My theoretical orientation is an integrative approach that pulls strongly from experiential expressive therapies that incorporate the whole person. This means that I balance cognitive based skills building modalities with art, or somatic, based interventions aimed at addressing fundamental needs at a cognitive, physical, emotional, and spiritual level. Depending on the person I am working with, I may emphasize one modality over another to best meet what you are needing.
Art psychotherapy is used as a method to contact unknown, or unconscious, urges, needs, desires, or relational patterns that may be influencing current life events. It can also be utilized to develop strengths and resources that may be out of reach otherwise. Art-based interventions are utilized to support accessing emotional states in healthy ways, assessing what may be a beneficial direction to head in therapy, and to provide a concrete image of the “felt sense” of a problem or conflict. This image can then be altered, added to, or experimented with to practice new ways of relating to self, others, and image patterns. This internal process can often shift external life relationships as well. For more information about art therapy, feel free to check out the American Art Therapy Association’s website and/or the Art Therapy Association of Colorado’s website.
Somatic Psychotherapy- Sensorimotor Psychotherapy
Somatic-based interventions are utilized to support a greater sense of self or emotional awareness. Or, to support trauma resolution. These interventions may also be used to process an unresolved internal body memory or conflict that may be inhibiting further growth and expansion. Body-tracking modalities (mindfulness, Sensorimotor Psychotherapy, breathing practices, body scans, and similar “felt sense” approaches) are some of the ways that the body is used to support connecting to these internal sensations, identifying them, and moving through them in a supported gentle process. To learn about upcoming trainings and the modality, please see the Sensorimotor Psychotherapy website.

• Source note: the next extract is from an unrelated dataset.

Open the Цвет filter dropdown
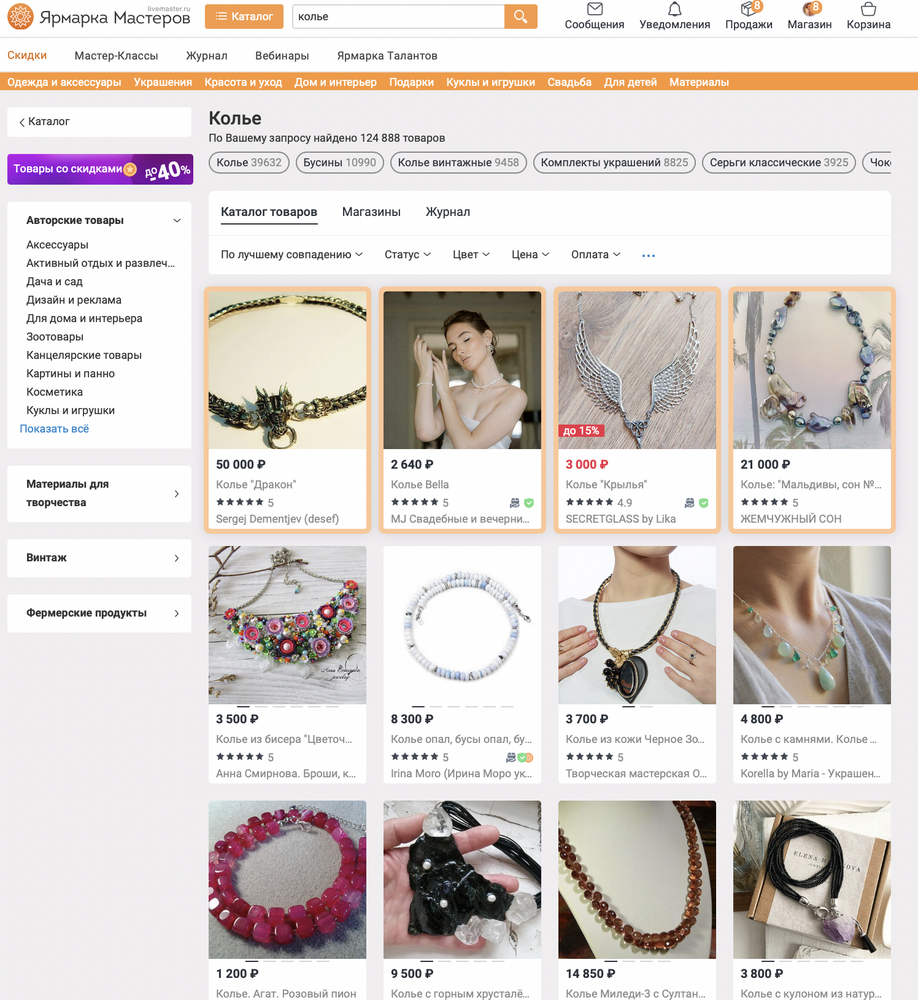This screenshot has height=1000, width=918. [471, 255]
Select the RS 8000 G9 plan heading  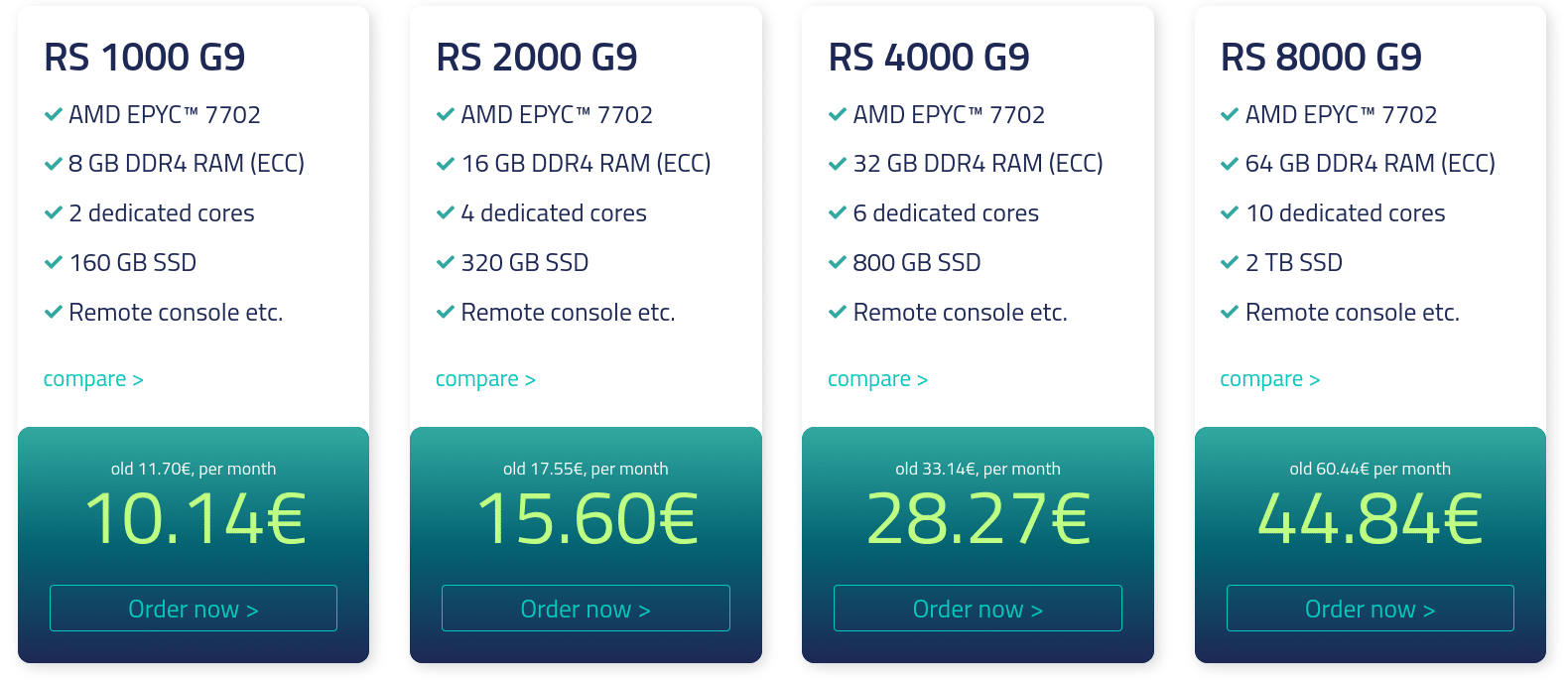[x=1321, y=58]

EMDR Therapy- Eye Movement Desensitization and Reprocessing
EMDR Therapy is an evidence-based therapeutic trauma treatment approach developed by Francine Shapiro. It is theorized that our brain and nervous system strive for integration and healing after trauma, though sometimes can become blocked in processing when overwhelmed (such as when a traumatic event occurs). EMDR Therapy is used to reactivate the nervous system in order to finish processing a trauma memory in a supported environment. The trauma memories can then be stored in a more adaptive manner, providing relief from ongoing disruptive trauma symptoms for many people. I completed my training with the Maiberger Institute in Colorado. The founder, Francine Shapiro, also provides an outline of the 8 phases of EMDR Therapy on her EMDR Therapy website.

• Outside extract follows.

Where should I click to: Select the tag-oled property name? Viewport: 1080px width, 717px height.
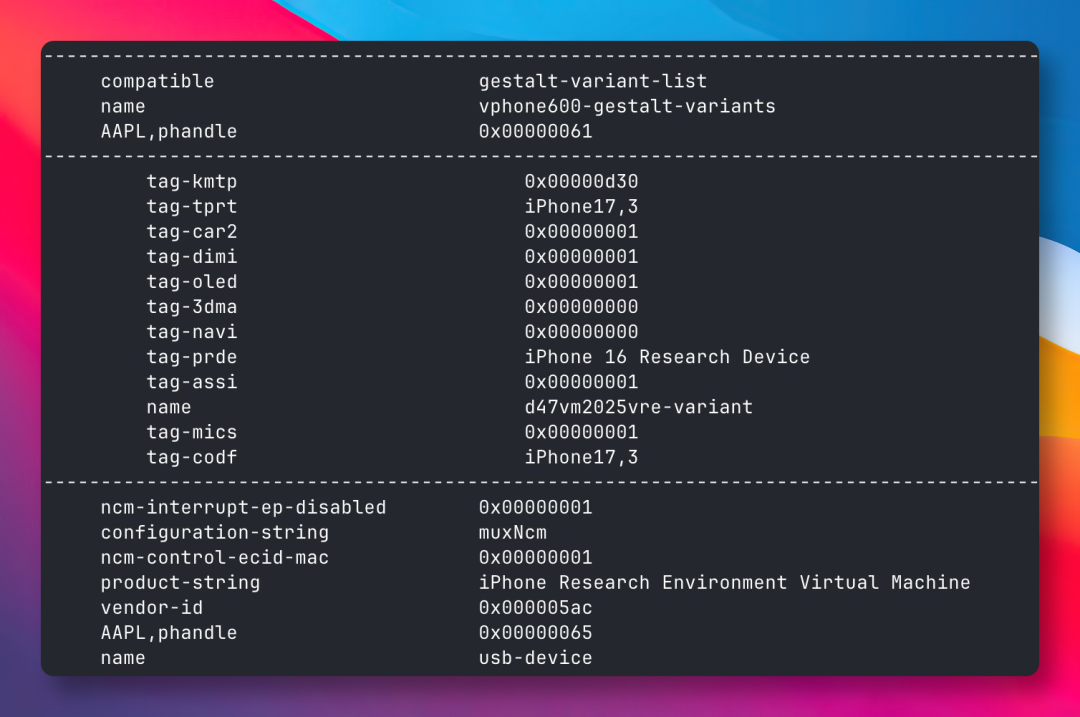tap(192, 282)
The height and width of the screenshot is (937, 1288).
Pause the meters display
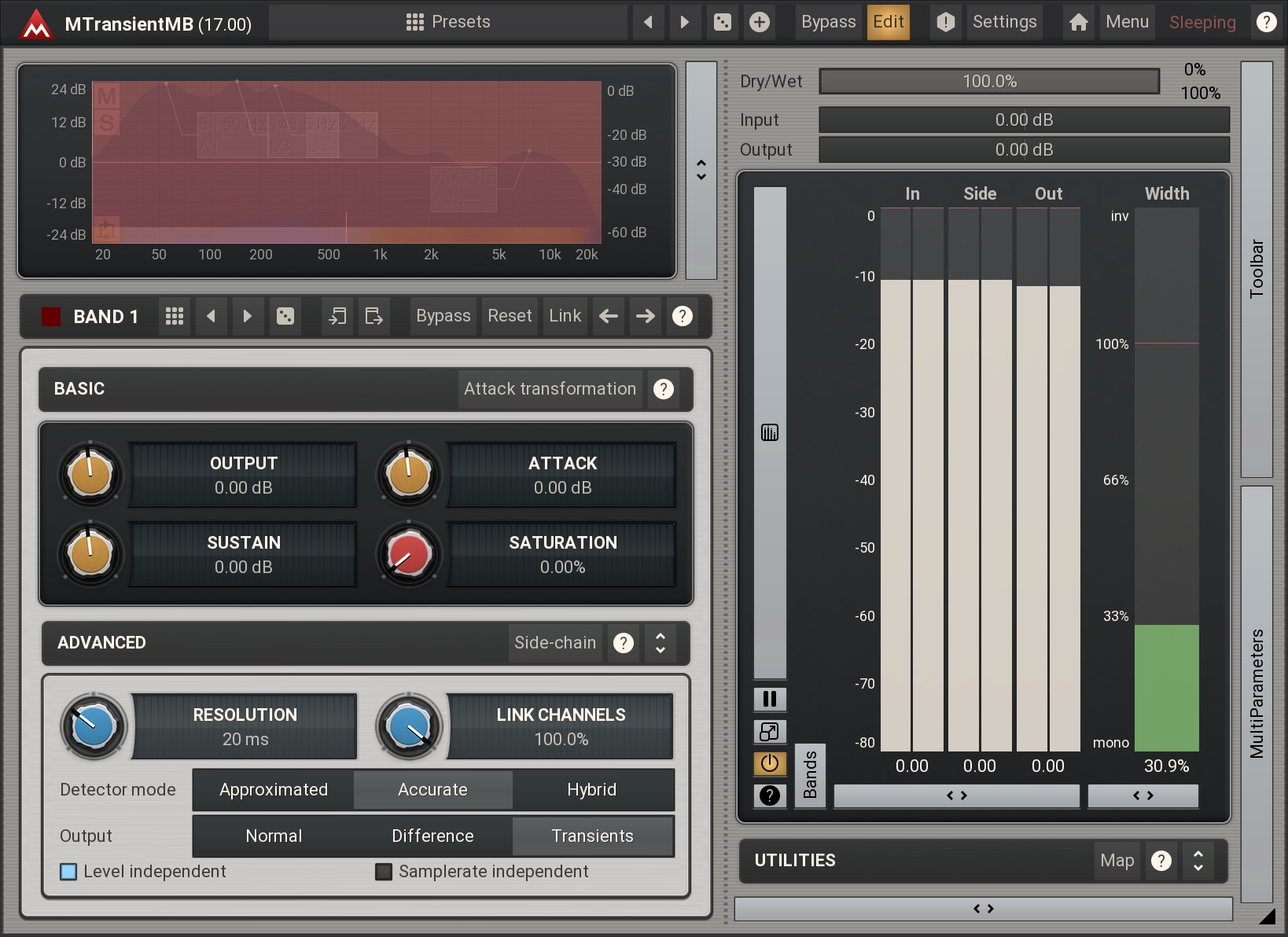tap(770, 699)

Dialectical Behavior Therapy & Skills Building
Practical skills-based modalities are incorporated for individuals who are interested in gaining concrete interpersonal and emotional skills for improving their lives and relationships. Aiya is trained in dialectical behavior therapy, motivational interviewing, solution-focused brief counseling, and mindfulness-based interventions to support individuals in reducing life chaos, stress, and obtaining more fulfilling relationships dynamics. These skills are brought into long-term counseling as needed, often integrating the above modalities. Please note that Aiya does not offer DBT groups at this time.
Cultural Humility & Relevance in Relationship
Context is important within the process of psychotherapy. I understand that each individual is coming from a unique culture and background. This includes race, ethnicity, nationality, religious or spiritual beliefs, sexual orientation, gender identity, ability or disability, and socioeconomic status. I have been involved in multiple projects to promote inclusivity; continually educating myself on how these dynamics can influence the therapeutic relationship. I utilize “broaching” to discuss how these dynamics may be playing out in a person’s life. This involves an open conversation about fears, concerns, desires, and limitations in society, or therapy. I hold, that though I have specific psychotherapy training in modalities that are often useful for people of diverse backgrounds, each individual is an expert on his, her, or their own life circumstances. Collaboration and open conversations are important to build a trusting, safe, and accurately reflective therapeutic relationship.
With this being said, the therapeutic relationship is the most important factor in a successful outcome in psychotherapy. An optimistic, strengths based, relational approach is important to cultivate to allow for an experience of deep connection and healing. Humanistic perspectives believe that each individual has the capacity, desire, and urge to move towards (or uncover) whole-ness and health. I see that my work in this relationship is to support a person in accessing their own inner healing process and creating a space for this to unfold.